Anyway, these are some pics of the yard I took during April and May.  We had some very nice days when I was able to work outside practically all day, stopping only to rest every now and then.  The air was "dry" and I could breathe with ease, and I didn't break a sweat until a good long workout, usually after about an hour working outside weeding, cutting the lawns, scrubbing birdbaths, trimming shrubs - you name it.  Never ending!  But at least once I stopped working and took a 10 or 15 minute break, the sweat would dry up and my body would cool down, heart rate would drop back down to normal.  But not in the weather we're having right now! 


This is the south line of the inner backyard.  The boundary to my plot is partially delineated by the line of arborvitaes
on the other side of the garage and driveway to the south.  Because this side of the garage has no rain gutters, there is a lot of rain run-off and snow melt, and mildew builds up on the lower portion of the siding.  You can see it - yuck.  That was all scrubbed off, and will be scrubbed again at least one or two more times during the summer season.  The falling apart
service door to the garage is going to be replaced - I just don't know when.  It's impossible to find a handyman this time of
year and I need to get somebody out here to actually look at it and tell me what would be the best way to proceed because
of the way the door that is there now is structured and inset into the building.  Of course, with the coronavirus pandemic blasting away across the nation this summer, it's not worthwhile trying to find somebody to come out.  And I would feel
uncomfortable around a stranger during this trying time, even with a mask on.  As a high risk candidate if I was infected, I am extremely careful about to whom and what I expose myself.  It's a pain in the neck, but better safe than sorry.

Above is a pic taken in April of my formerly little "Baby" squirrel who showed up a few winters ago, puny and undersized and had lost half of her fur to mange.  She moved like greased lightening though, making up for her lack of size against the bigger and especially the mean Alpha male squirrels who will often chase the smaller females and juveniles away.  She's all grown up now and a mommy herself!  She must be genetically small and not just stunted because the litter she was born in was larger than normal - that's what I had thought may have happened when I first laid eyes on her - she was that small.  And she showed up in December that year!  Her babies are small too, and have rather straggly tails just like hers.  But they are also fast as lightning runners and she's trained them very well how to size up the situation in the competition for the nuts I throw out.  They show up, like Baby does, after the morning, noon and early evening rush hours, SMART!  I wish this photo was better but I've never been very good at taking pics.  She sitting above the bright yellow "We love nuts here, you'll fit right in" sign that was a birthday gift one year from one of my sisters.  And of course Baby is munching away on a nut.

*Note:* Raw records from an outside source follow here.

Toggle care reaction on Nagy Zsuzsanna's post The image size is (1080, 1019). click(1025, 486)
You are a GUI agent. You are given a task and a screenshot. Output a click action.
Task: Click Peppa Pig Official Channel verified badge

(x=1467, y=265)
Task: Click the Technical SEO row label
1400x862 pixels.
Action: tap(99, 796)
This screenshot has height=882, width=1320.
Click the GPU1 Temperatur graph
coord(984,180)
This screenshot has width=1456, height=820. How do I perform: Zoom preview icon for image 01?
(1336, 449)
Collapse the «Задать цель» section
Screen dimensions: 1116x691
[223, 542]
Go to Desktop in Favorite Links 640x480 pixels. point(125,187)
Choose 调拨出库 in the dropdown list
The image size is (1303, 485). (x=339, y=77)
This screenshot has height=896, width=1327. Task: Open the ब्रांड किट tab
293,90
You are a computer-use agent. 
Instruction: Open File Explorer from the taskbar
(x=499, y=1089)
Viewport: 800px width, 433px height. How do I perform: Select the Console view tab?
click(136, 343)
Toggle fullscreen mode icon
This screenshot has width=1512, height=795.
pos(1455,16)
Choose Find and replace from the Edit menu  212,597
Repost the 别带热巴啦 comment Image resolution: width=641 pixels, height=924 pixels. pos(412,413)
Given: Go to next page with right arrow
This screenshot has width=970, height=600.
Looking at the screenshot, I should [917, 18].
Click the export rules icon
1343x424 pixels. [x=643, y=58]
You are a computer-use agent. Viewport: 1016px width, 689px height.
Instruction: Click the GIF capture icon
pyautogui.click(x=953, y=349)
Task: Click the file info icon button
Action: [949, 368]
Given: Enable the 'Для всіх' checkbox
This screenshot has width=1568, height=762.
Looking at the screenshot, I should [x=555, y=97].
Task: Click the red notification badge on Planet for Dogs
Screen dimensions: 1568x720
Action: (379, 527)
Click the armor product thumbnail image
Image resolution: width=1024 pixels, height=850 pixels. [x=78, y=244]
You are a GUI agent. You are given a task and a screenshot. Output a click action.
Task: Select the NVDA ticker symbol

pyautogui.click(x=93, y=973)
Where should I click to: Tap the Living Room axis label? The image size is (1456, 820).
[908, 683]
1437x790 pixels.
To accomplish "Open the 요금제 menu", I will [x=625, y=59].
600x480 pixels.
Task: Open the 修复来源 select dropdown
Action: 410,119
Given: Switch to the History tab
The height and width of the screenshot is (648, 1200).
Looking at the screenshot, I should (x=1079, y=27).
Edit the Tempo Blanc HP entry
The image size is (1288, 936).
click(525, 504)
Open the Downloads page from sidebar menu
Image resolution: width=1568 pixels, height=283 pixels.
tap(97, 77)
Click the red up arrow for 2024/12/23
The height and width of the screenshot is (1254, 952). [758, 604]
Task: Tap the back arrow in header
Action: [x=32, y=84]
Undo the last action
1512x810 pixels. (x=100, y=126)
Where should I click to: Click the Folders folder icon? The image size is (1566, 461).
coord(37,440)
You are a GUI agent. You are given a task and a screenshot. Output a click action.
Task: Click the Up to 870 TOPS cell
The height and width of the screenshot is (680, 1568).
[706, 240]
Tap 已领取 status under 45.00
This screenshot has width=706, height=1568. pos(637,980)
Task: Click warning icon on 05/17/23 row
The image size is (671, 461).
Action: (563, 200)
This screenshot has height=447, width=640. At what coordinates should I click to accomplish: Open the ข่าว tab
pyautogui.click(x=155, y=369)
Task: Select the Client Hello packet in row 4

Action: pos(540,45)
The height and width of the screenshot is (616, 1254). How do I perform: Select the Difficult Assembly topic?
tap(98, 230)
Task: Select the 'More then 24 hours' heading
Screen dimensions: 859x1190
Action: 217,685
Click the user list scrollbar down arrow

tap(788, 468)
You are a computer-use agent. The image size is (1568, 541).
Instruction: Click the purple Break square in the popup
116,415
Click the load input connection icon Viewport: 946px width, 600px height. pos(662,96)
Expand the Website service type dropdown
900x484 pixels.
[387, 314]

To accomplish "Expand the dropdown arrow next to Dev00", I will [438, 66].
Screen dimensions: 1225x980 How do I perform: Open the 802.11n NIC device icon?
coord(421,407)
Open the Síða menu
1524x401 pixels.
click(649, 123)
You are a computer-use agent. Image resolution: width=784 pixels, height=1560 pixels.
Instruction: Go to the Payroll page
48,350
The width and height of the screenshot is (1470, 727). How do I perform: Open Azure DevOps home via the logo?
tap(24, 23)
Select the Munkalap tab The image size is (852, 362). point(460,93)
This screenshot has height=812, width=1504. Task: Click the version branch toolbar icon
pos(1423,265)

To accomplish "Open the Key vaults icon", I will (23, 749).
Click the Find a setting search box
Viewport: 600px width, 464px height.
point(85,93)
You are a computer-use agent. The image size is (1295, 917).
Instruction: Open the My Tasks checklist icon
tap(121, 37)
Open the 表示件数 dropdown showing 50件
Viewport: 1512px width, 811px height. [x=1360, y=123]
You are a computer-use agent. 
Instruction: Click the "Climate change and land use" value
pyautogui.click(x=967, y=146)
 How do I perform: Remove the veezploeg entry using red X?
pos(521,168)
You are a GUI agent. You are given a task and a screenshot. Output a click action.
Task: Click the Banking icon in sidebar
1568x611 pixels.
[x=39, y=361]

The decorations on the fence are now completed.  Two of the three painted terra cotta pots I hang out on those pot clips during the summer needed some major repainting so I worked on those and coated them with 2-3 coats of clear poly before hanging them outside (this pic was taken before that was done). 

Below is a pic from late April (or maybe the first week in May) when we had a few nice days and I got ahead of myself eager to sit outside at my patio table!  I lugged out my old dinette rug from the basement (it's outdoor/indoor) that I first bought when I moved into this home in July 2014 and centered my patio table and its 2 chairs around it, and pulled out my trusty old 9 foot wide crank open umbrella.  I wasn't the only one who was eager for nice weather and spring, though.  As you can see in the photo below, my neighbor had also set up his deck and the top of his red umbrella is showing above the top of the fence.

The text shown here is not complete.